## What this task involves
Filter the rows below down to the lines that contain the word "Select". Case counts.

** begin Provided records **

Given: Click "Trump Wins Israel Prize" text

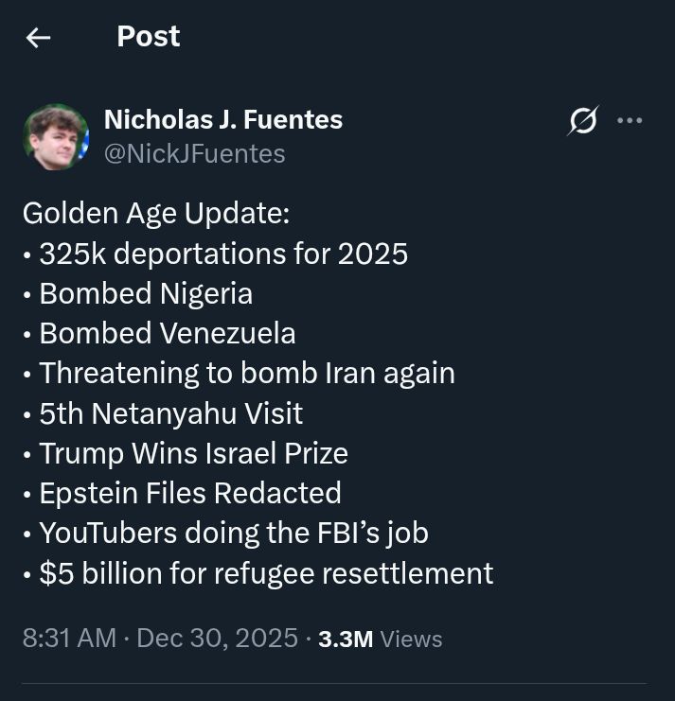Looking at the screenshot, I should click(x=194, y=454).
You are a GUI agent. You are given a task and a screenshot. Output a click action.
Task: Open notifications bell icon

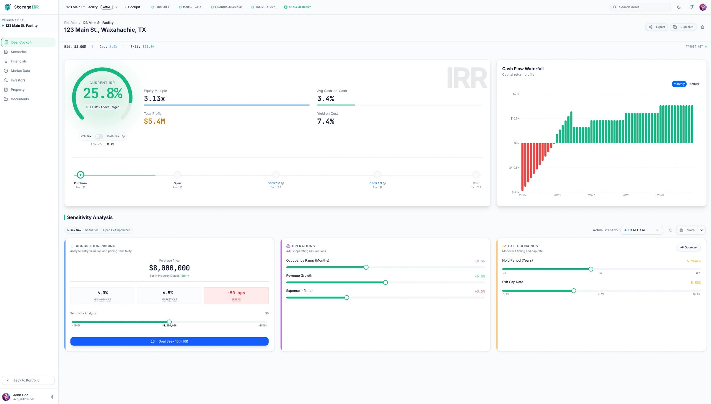(691, 7)
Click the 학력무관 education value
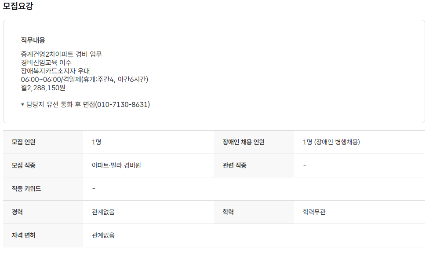Image resolution: width=433 pixels, height=257 pixels. 314,212
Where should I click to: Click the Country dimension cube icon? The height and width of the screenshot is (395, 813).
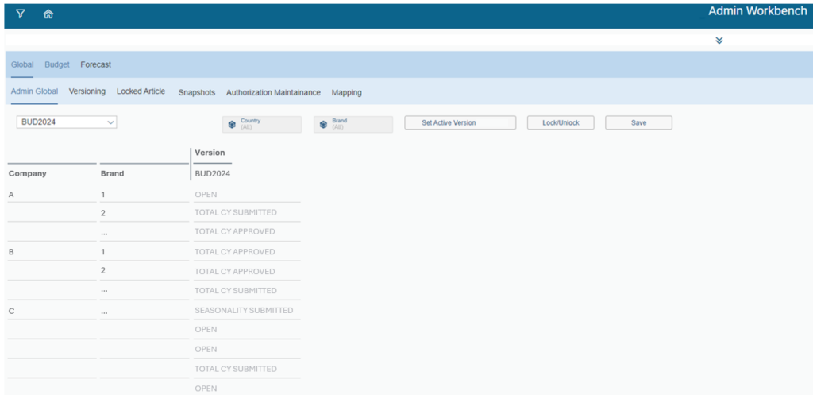[x=232, y=124]
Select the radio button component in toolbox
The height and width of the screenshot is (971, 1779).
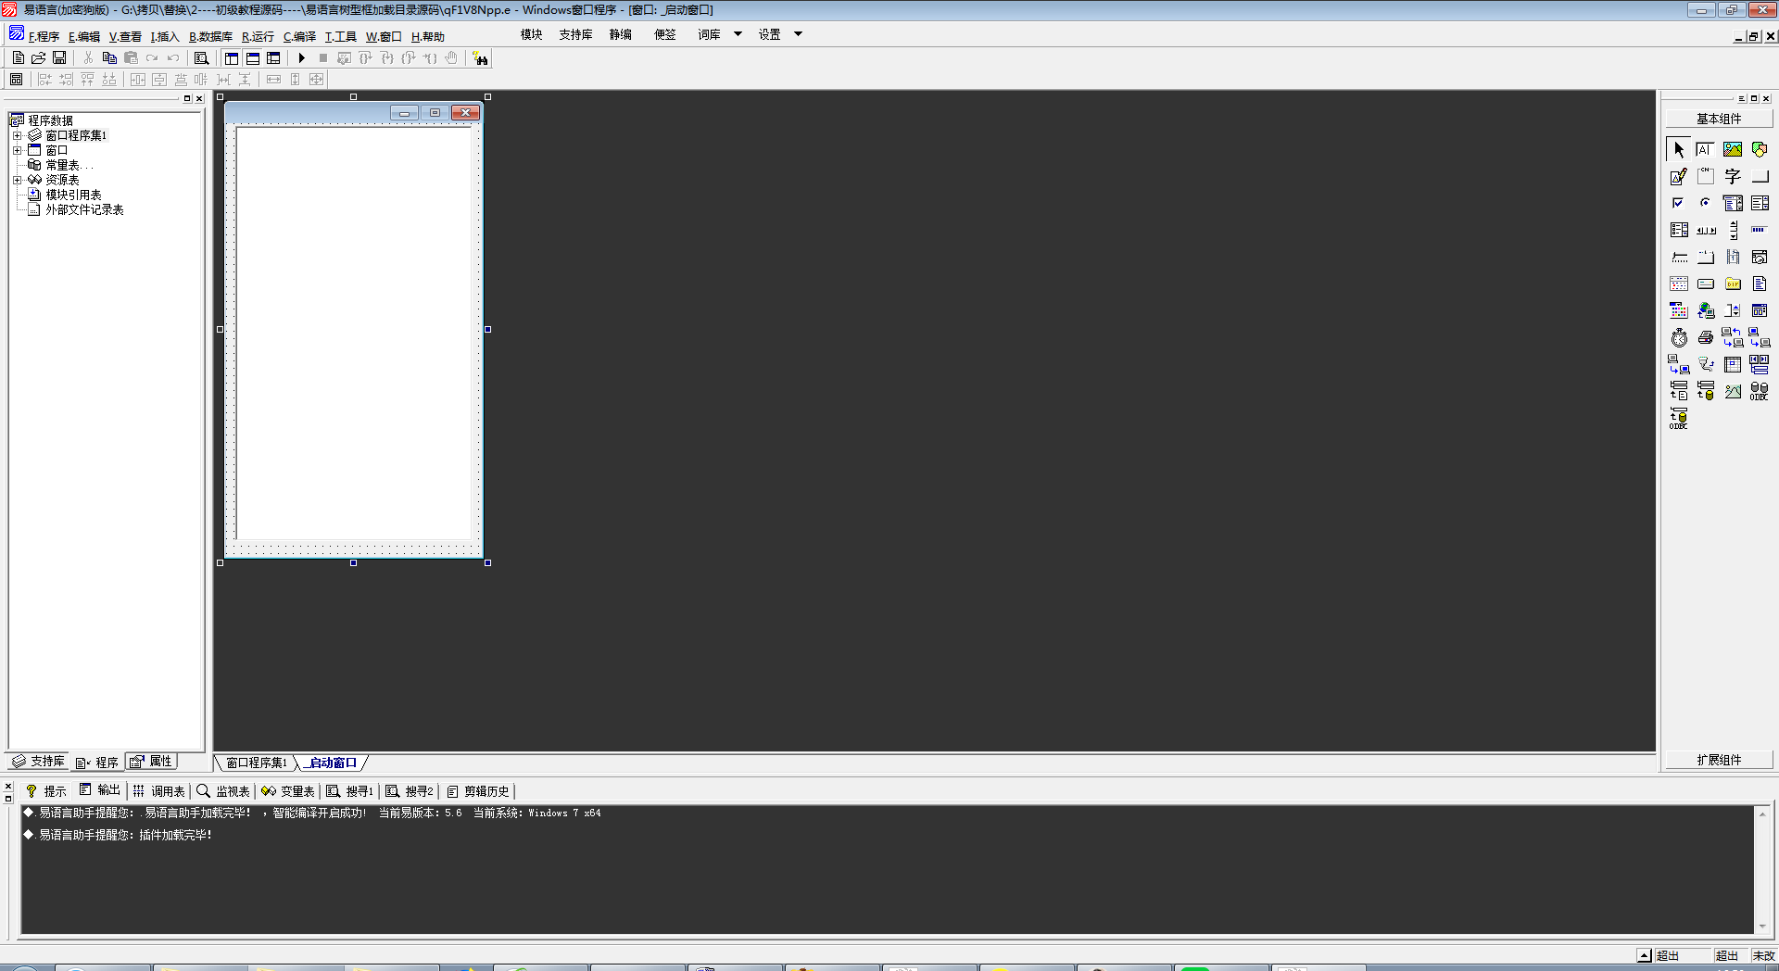click(x=1705, y=203)
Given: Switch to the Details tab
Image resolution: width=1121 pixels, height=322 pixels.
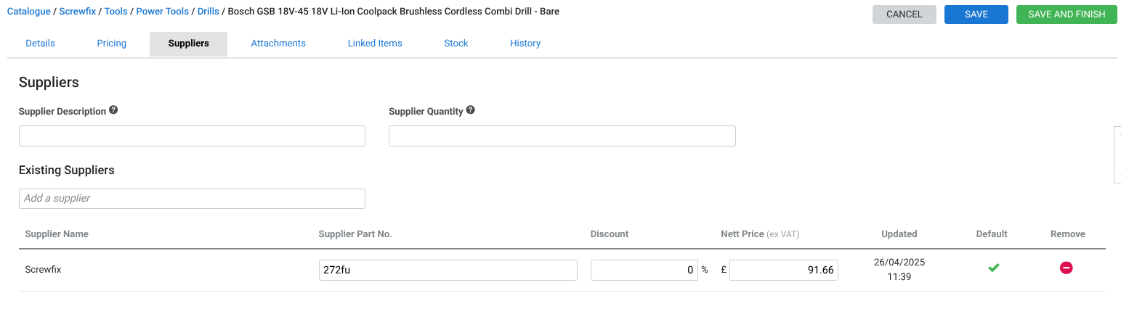Looking at the screenshot, I should click(40, 44).
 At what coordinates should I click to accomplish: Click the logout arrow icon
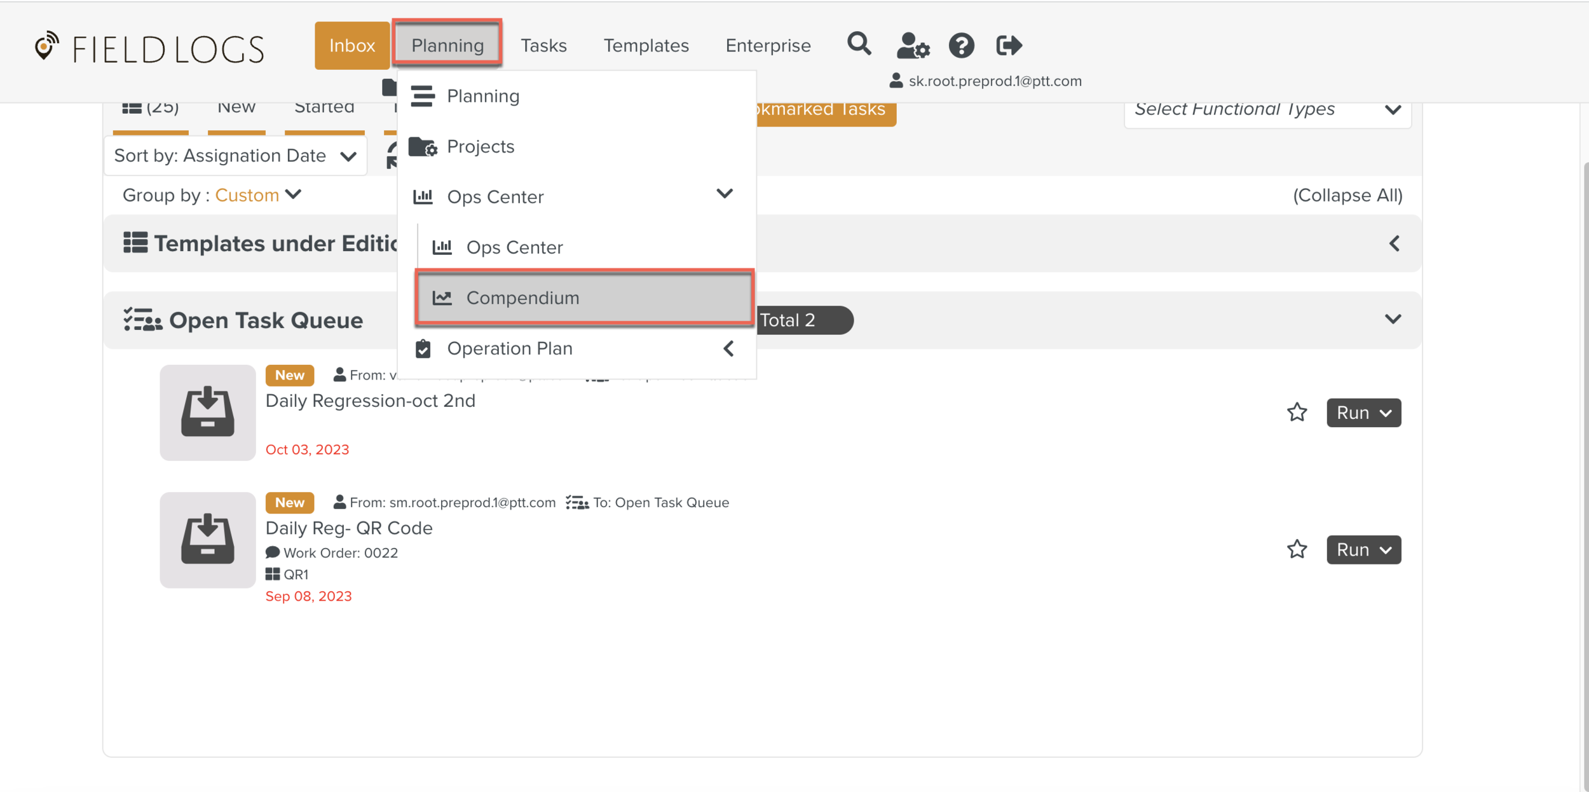click(x=1009, y=46)
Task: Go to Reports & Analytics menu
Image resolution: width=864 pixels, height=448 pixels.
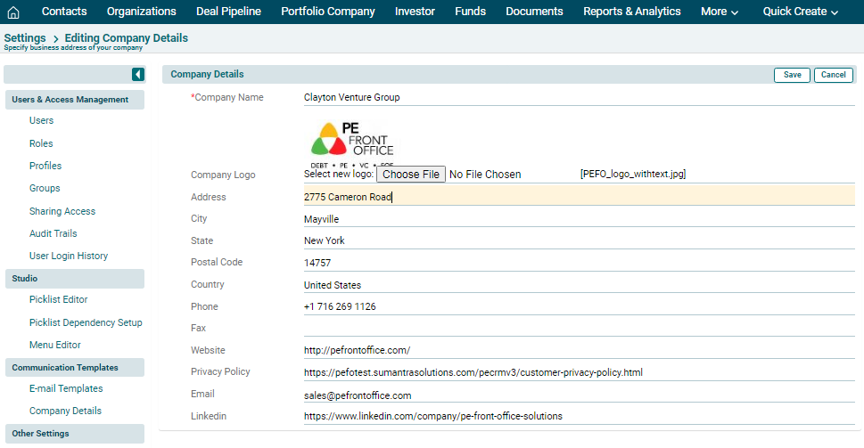Action: 631,12
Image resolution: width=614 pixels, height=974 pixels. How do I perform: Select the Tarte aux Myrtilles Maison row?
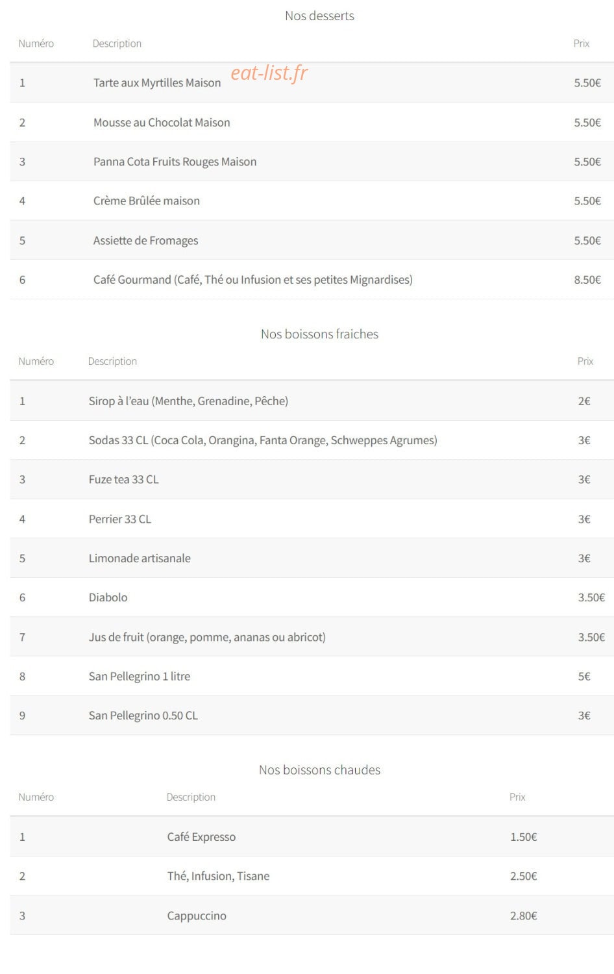(x=312, y=82)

** end Provided records **

## Result of the task
Select the radio button component in toolbox
Image resolution: width=614 pixels, height=974 pixels. How do I perform: Select the Tarte aux Myrtilles Maison row?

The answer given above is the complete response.